The Markit Purchasing Managers Index came in at 53.3 this morning. The figures still indicate growth in orders to Britain’s service sector. But only just, at around 0.3% for the third quarter, according to Business Insider’s Mike Bird.

The service sector is important to the expansion of the British economy and to balancing the current account deficit. The service sector generates a surplus.

This reading is the weakest since April 2013. Is it a sign of things to come?

Maybe it was just a bad month. But it’s one of those signals to watch for. When you’re running a trade deficit in real goods, your surplus in service exports keeps the economy growing. Britain is still the fastest growing economy in the G7. But if the rest of the world isn’t buying, watch out.

Stocks pricing in lower growth

Eleven trillion dollars is still a lot of money, even in this age of funny money. Global stocks saw $11trn wiped off of their market capitalisation in the fainting spell of the last three months. And now, the secret’s getting out.
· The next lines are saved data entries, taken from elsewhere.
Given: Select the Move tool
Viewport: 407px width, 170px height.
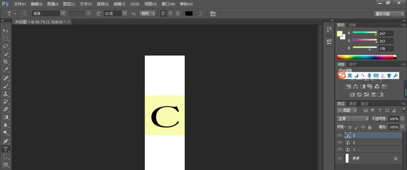Looking at the screenshot, I should coord(6,31).
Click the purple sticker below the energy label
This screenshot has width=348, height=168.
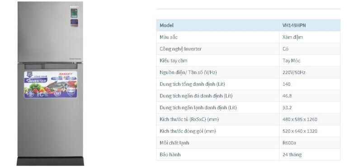tap(74, 23)
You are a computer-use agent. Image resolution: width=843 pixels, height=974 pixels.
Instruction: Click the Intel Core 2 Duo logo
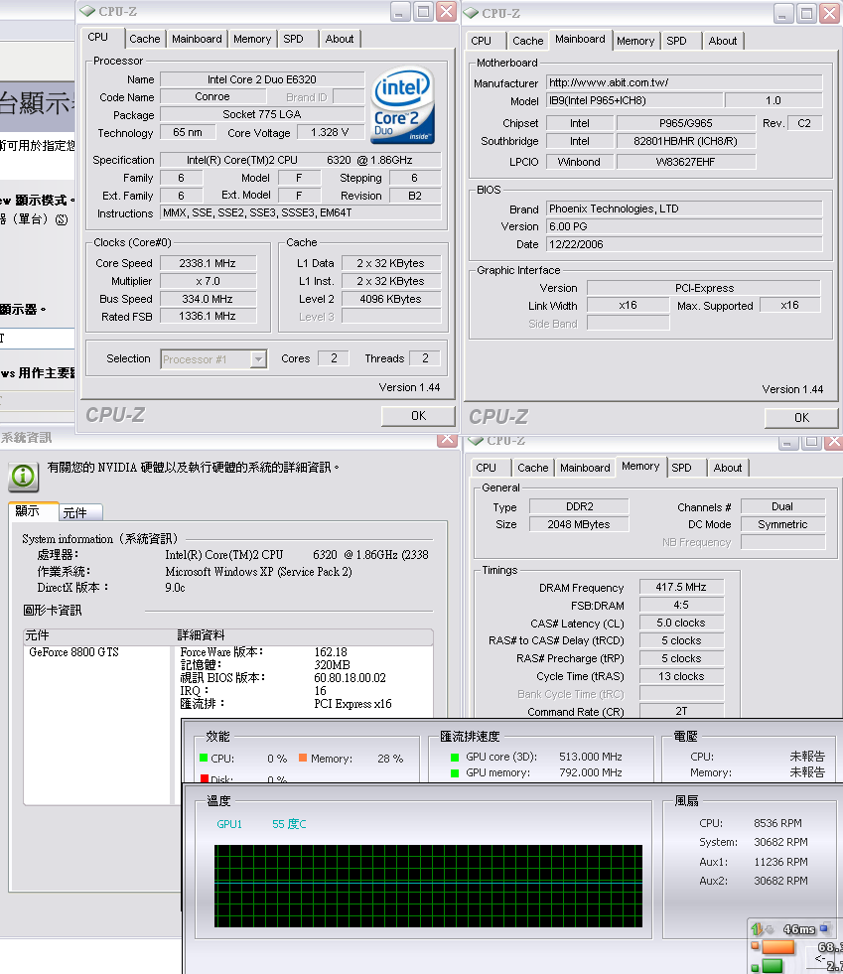coord(403,105)
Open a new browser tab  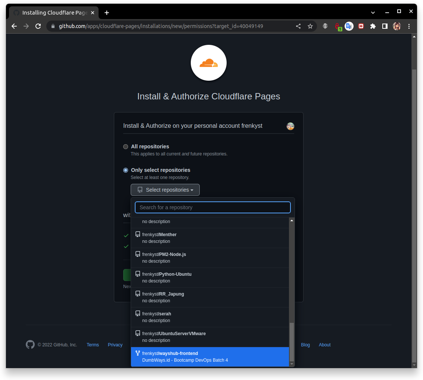click(107, 12)

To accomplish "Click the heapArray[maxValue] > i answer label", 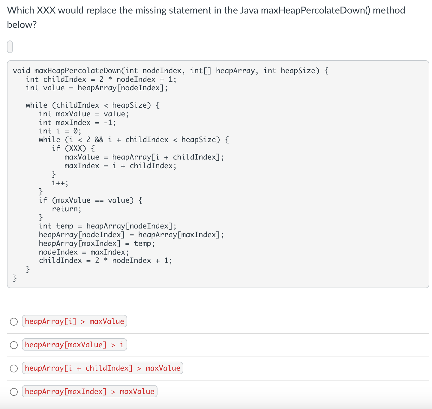I will point(74,345).
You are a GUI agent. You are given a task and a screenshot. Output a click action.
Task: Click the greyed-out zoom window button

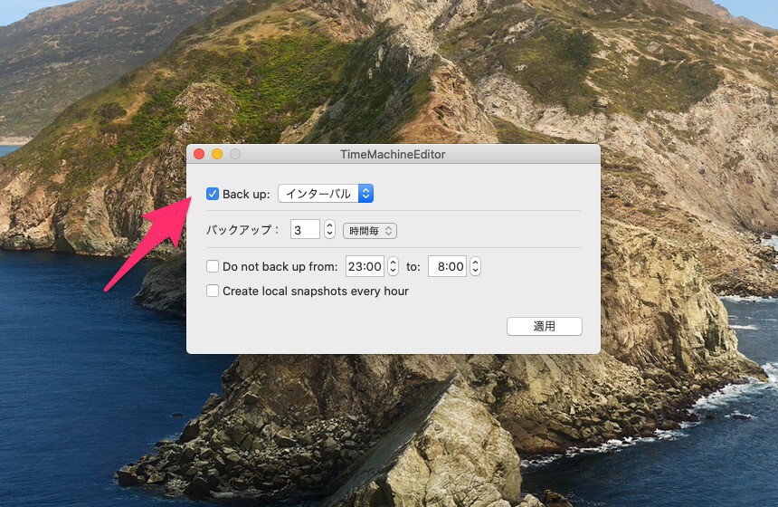(235, 155)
The secret is that neither emerging markets (China) nor developed markets (Japan, Europe) are growing ‘above trend’. The current trend is 3.5% growth in emerging markets. That’s 1.5% below the trend of recent years. There are two explanations for that.

First, the commodity bust hurts resource-based economies. Those economies (like Brazil) have made hay selling raw commodities to China, which itself has been chugging along at 7% growth for years. China’s slowdown passes on the pain to the rest of the emerging-market world.

By the way, I’m not including Australia as an emerging market. It has a world-class rugby team, the rule of law, nice beaches and cold beer. But if you were to look at it purely on its merits, in economic terms, you’d see a high-debt country where national income is falling due to the collapse in export prices (commodities) and the lack of strong business investment in the rest of the economy. Also a big old housing bubble.

But I digress. The second explanation of ‘below trend’ growth in the entire world – and that includes Japan, the US, Europe, and the UK – is that you can only ‘bring forward’ so much growth through credit before you have massive over-capacity. You can stimulate demand all you want with low interest rates and easy credit. But once the artifice ends, there’s nothing ‘real’ to back it up.

That’s about where we are now. We’ve been steaming ahead methodically and buying growth with low interest rates. Growth for its own sake – or the for sake of politics – eventually reaches a natural limit. That limit is whether the return on an investment exceeds the cost of paying interest.

The currency wars that Strategic Intelligence editor Jim Rickards writes about are an attempt to ‘steal’ growth through currency devaluation. It’s a zero sum game. We talked about it last week on the podcast with Jim’s co-editor Ben Traynor.

The danger in a world where you’re fighting for your share of smaller growth is that it leads to more conflict. Have a look around. Syria. Afghanistan. The South China Sea. The seeds of conflict are blowing up everywhere.

Russia’s Mid-East play

Let me be the first to say I have absolutely no idea what’s going on in Syria right now. It’s hard to really trust anything you read these days. The line between propaganda and news has been thoroughly blurred.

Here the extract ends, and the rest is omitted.